◆ **Required action**
Scan the data below for the string "this". Copy every line where it appears.

>>>

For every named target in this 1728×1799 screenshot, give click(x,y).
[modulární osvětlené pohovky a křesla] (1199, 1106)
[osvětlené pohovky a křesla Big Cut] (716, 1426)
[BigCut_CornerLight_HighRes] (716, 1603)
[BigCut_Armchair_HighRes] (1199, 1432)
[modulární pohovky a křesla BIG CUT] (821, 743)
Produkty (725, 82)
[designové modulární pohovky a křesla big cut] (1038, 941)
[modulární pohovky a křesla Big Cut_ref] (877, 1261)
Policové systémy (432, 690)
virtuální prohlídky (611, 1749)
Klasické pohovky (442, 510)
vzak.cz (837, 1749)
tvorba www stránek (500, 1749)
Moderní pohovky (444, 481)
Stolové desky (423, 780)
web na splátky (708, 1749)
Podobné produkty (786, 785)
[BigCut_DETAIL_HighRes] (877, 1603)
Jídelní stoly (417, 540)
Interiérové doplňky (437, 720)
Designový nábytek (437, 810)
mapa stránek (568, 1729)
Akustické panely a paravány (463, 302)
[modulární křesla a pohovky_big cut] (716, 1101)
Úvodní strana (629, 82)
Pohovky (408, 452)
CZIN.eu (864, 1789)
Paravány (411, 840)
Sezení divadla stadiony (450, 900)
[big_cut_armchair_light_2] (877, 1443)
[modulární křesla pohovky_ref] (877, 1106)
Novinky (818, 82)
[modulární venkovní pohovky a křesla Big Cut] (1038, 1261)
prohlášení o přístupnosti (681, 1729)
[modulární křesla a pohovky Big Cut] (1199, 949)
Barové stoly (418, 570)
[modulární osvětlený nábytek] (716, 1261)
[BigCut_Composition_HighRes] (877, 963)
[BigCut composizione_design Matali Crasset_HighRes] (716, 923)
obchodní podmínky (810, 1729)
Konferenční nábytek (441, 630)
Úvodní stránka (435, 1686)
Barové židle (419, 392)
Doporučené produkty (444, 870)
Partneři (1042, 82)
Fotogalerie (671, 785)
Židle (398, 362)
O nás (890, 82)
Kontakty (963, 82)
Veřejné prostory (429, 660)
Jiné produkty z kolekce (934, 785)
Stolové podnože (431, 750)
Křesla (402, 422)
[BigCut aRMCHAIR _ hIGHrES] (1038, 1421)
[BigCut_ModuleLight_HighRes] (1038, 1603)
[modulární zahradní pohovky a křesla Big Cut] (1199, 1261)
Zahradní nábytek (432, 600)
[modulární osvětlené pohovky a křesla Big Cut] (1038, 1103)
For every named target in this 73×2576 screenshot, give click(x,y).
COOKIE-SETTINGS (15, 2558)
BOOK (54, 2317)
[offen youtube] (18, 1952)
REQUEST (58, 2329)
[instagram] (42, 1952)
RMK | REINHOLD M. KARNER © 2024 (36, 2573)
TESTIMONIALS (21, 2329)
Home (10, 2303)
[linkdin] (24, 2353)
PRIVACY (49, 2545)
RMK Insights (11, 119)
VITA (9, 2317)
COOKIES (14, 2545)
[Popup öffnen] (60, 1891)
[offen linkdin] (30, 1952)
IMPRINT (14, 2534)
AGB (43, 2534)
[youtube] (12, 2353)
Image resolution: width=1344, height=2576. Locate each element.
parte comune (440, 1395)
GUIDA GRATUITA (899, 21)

<<<

◆ **Reply**
For every named target in this 1728×1799 screenshot, give click(x,y).
For every named target in this 73×2576 screenshot, give click(x,y).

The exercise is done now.